The demographic data included sex, age (<60 years old,

>60 years old), body mass index (<18.5 kg/m2, 18.5–22.9

kg/m2, 23.0–24.9 kg/m2, 25.0–29.9 kg/m2, >30 kg/m2), indications, level of education, functional capacity (<4 metabolic equivalents, >4 metabolic equivalents), duration of previous warfarin therapy (<1 year, 1–3 years, 3–5 years,

>5 years), history of smoking and alcohol consumption, comorbidities, and laboratory data (including estimated glomerular filtration rate [eGFR], prestudy TTR, total bilirubin, direct bilirubin, serum glutamic-oxaloacetic transaminase [SGOT], and serum glutamic pyruvic transaminase [SGPT]).

The primary outcome measure was the time in


Fig. CONSORT flow diagram of participant enrollment and study progression.

therapeutic range (TTR), a quality measure commonly used for anticoagulation therapy with warfarin.17 The TTR represents the percentage of time when the INR is in the 2.0 to 3.0 target range across a given period.18 In the present study, the TTR was calculated as the number of times that the INR was within the therapeutic range divided by the total number of times that the INR was evaluated during the observation period.

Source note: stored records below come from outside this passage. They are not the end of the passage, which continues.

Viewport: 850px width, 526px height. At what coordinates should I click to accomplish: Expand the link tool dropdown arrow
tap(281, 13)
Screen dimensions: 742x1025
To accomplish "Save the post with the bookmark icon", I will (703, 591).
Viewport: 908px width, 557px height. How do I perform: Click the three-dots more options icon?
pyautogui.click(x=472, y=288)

We defined a “good TTR” as a level of 60% or more.19 Apart from the TTR, the 6 monthly INR follow-up data points were monitored and categorized into three ranges: therapeutic, subtherapeutic, and supratherapeutic. The participants were assigned to the therapeutic-range group if all of their follow-up data were in the range of 2.0–3.0, the subtherapeutic-range group if at least one of the follow-up INR values was below 2.0, and the supratherapeutic-range group if at least one of the follow-up INR values was above 3.0. The secondary outcomes were the relationship between drug‒drug interactions and the TTR, and the occurrence of warfarin-related complications.

Interventions

Participants were randomly assigned to either an intervention group or a control group by computer randomization. Those in the intervention group received standard treatment and instructions on utilizing two smartphone applications, while those in the control group were limited to standard treatment alone. Standard therapy, provided by pharmacists at Siriraj Hospital’s Warfarin Clinic, included conventional pharmacological management, direct patient education regarding warfarin, the distribution of information brochures, and a calendar with significant dates marked.

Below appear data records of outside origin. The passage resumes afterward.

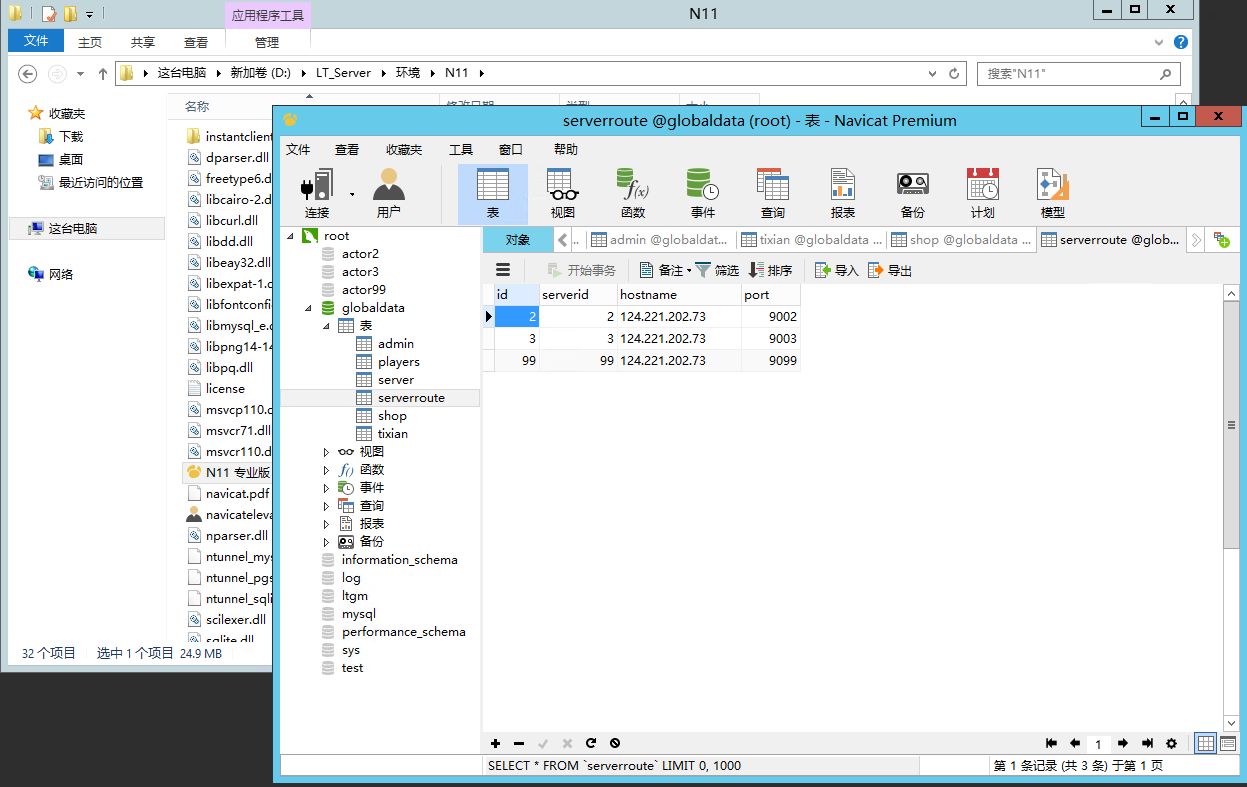Click the vertical scrollbar of data grid
The height and width of the screenshot is (787, 1247).
pos(1231,425)
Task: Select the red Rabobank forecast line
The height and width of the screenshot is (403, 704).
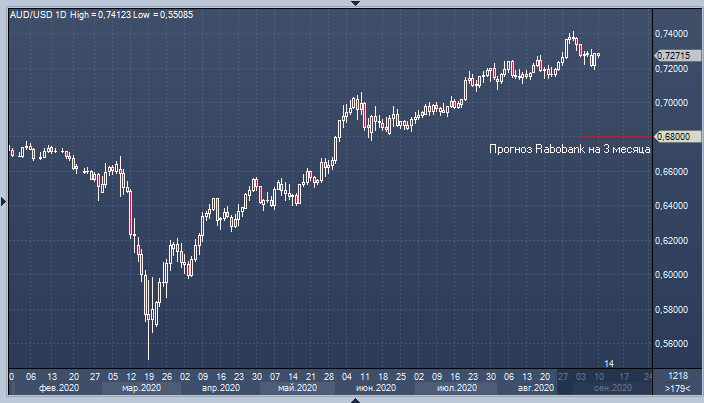Action: (x=615, y=136)
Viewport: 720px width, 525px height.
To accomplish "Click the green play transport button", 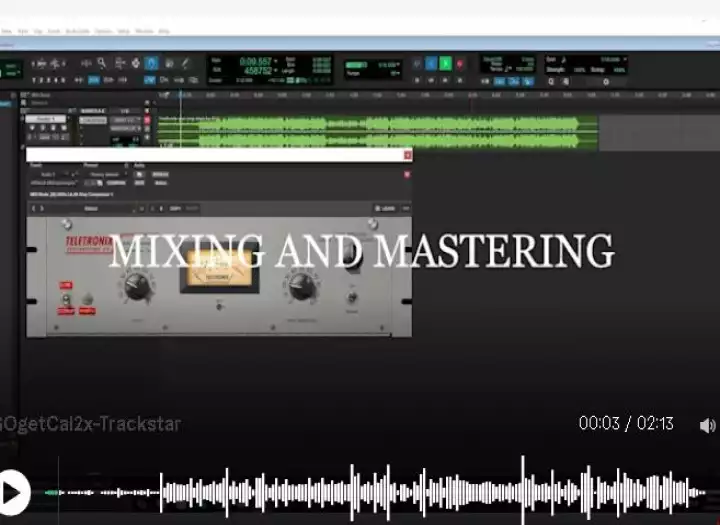I will 446,64.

The intervention involved the “Drug Diary” application and the “LINE” application. The Drug Diary application is designed to enhance medication adherence by alerting patients about their medication schedules and dosages. The application is accessible at no cost on either the Android or the IOS platform. Intervention group participants received assistance in downloading the application, along with comprehensive training for both patients and their caregivers on its use. The LINE application enabled the intervention group participants to submit images and details of nonwarfarin medications to the research team for assessment of potential interactions with warfarin. Group assignment, baseline demographic and clinical data were collected for all participants by a researcher, who was not engaged in the outcome assessment. Follow-up assessments, including monthly International Normalized Ratio (INR) evaluations for six months, were conducted

by Warfarin Clinic pharmacists. These assessments also included a review of any other medications taken in the preceding month and the recording of any adverse effects related to warfarin, such as abnormal bleeding or hospitalization. For those in the intervention group, adherence to the app was gauged by comparing the warfarin pill count logged in the app against the actual pill count derived from the prescribed amount minus the quantity remaining at follow-up. Participants showing a discrepancy of 10% or more were excluded from the study.

Statistical analysis

The sample size for this investigation was determined using nQuery Advisor software. The calculation drew upon baseline TTR data sourced from the Warfarin Clinic at Siriraj Hospital, which was established at 48.5%. The TTR was calculated by Rosendaal method.25 The study posited that the intervention would enhance TTR by a minimum of 35% from the baseline, achieving a target TTR of 65.5%. With a standard deviation of 18.9, an alpha level of 0.05, and a power of 80%, the required sample size was established at 20 participants per group. Anticipating a 20% dropout rate, the adjusted sample size was set at 25 individuals per group.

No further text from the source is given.